Stored items
○ ○ ○

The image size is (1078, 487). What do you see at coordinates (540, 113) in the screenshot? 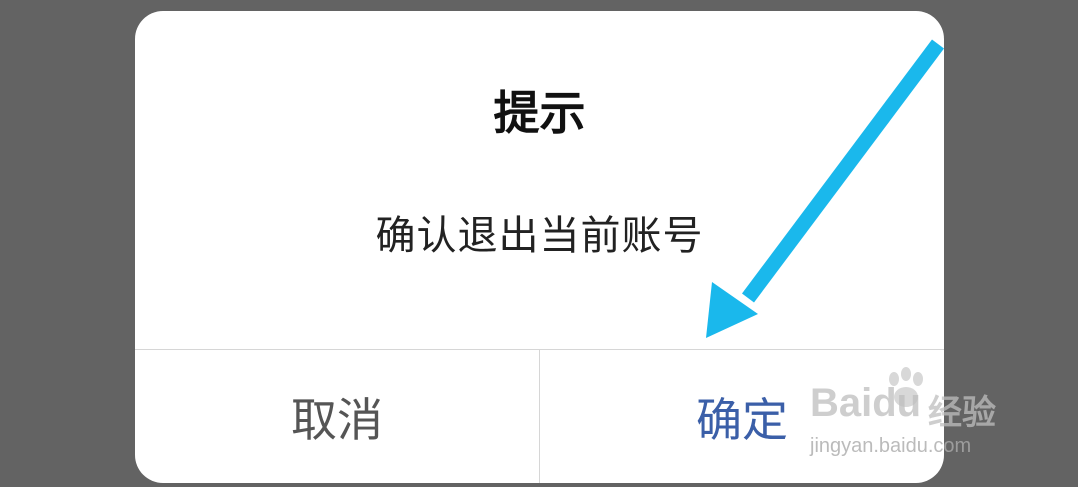
I see `dialog-title: 提示` at bounding box center [540, 113].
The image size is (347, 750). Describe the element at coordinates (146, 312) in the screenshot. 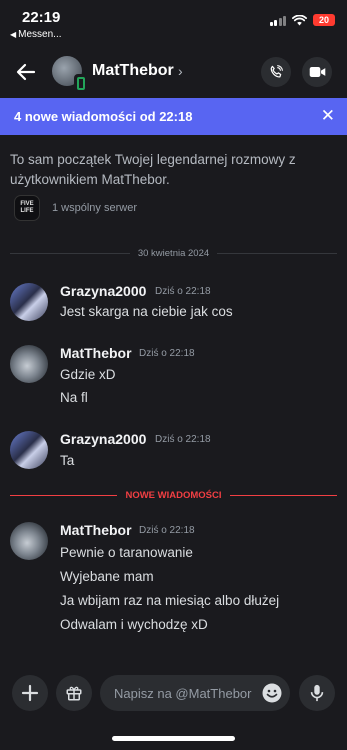

I see `message-text: Jest skarga na ciebie jak cos` at that location.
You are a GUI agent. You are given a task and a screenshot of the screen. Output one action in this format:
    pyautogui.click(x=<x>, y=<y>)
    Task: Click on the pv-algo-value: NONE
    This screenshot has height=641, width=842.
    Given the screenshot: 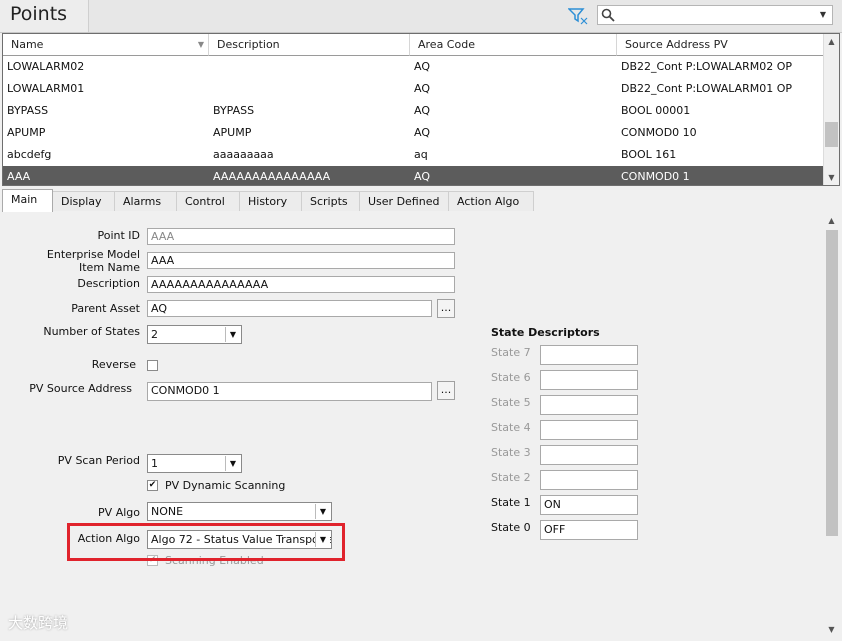 What is the action you would take?
    pyautogui.click(x=168, y=512)
    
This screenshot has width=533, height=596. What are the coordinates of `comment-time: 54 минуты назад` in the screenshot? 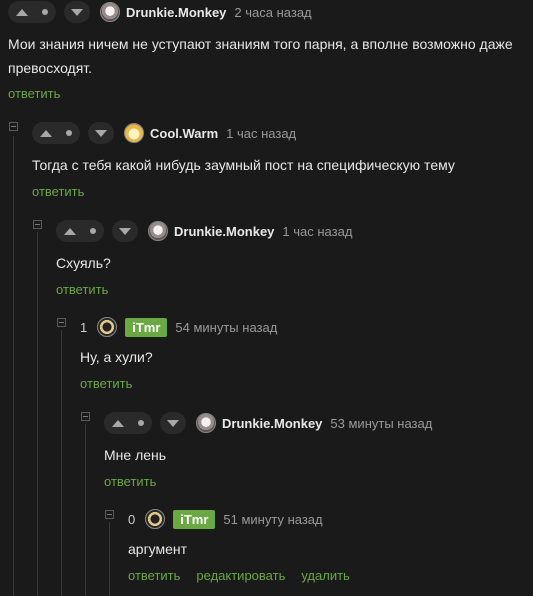 It's located at (226, 328).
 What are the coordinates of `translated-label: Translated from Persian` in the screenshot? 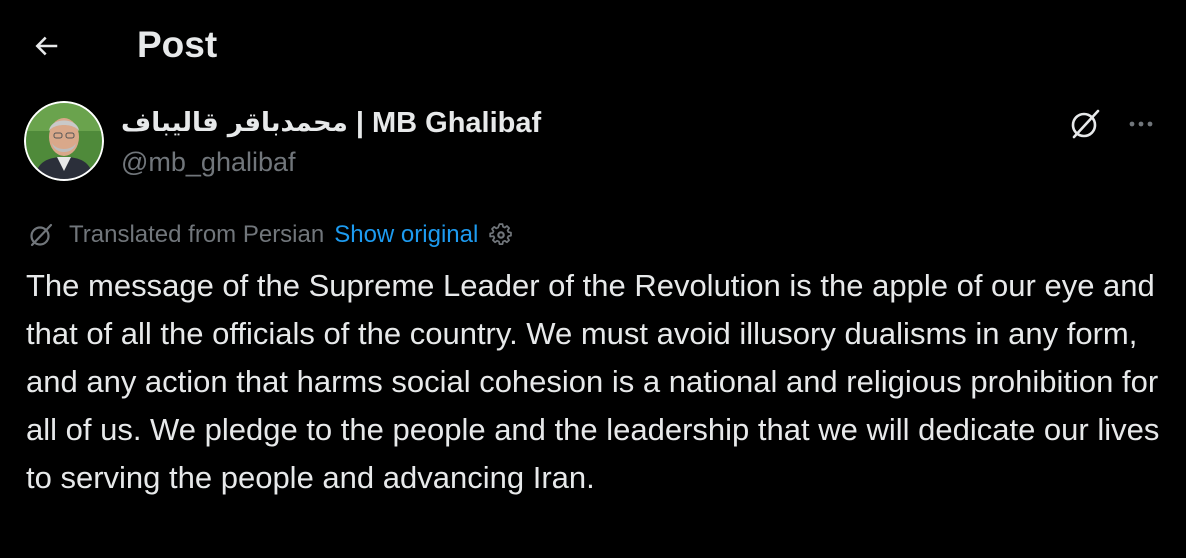 It's located at (197, 234).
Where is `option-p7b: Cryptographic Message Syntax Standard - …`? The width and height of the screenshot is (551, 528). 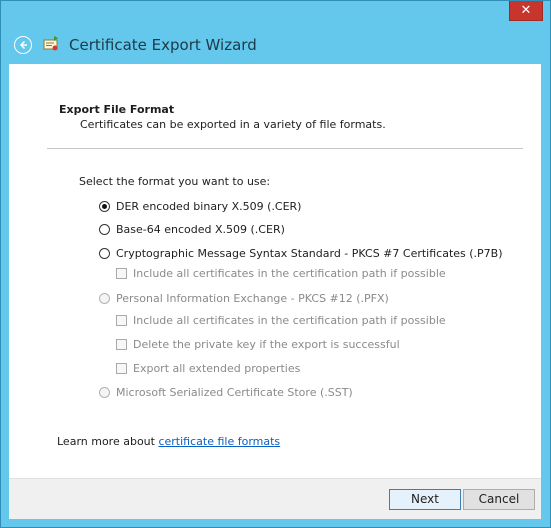
option-p7b: Cryptographic Message Syntax Standard - … is located at coordinates (301, 254).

○ ○ ○

Assignment => Update the listing lines that run from the one containing "The image size is (347, 750)." through the one containing "at that location.", inclusive, so that "Describe" becomes "Identify" and nothing else changes. Reproduce only those lines, without the pictures.

Output =>
The image size is (347, 750). Identify the element at coordinates (146, 312) in the screenshot. 

I see `message-text: Jest skarga na ciebie jak cos` at that location.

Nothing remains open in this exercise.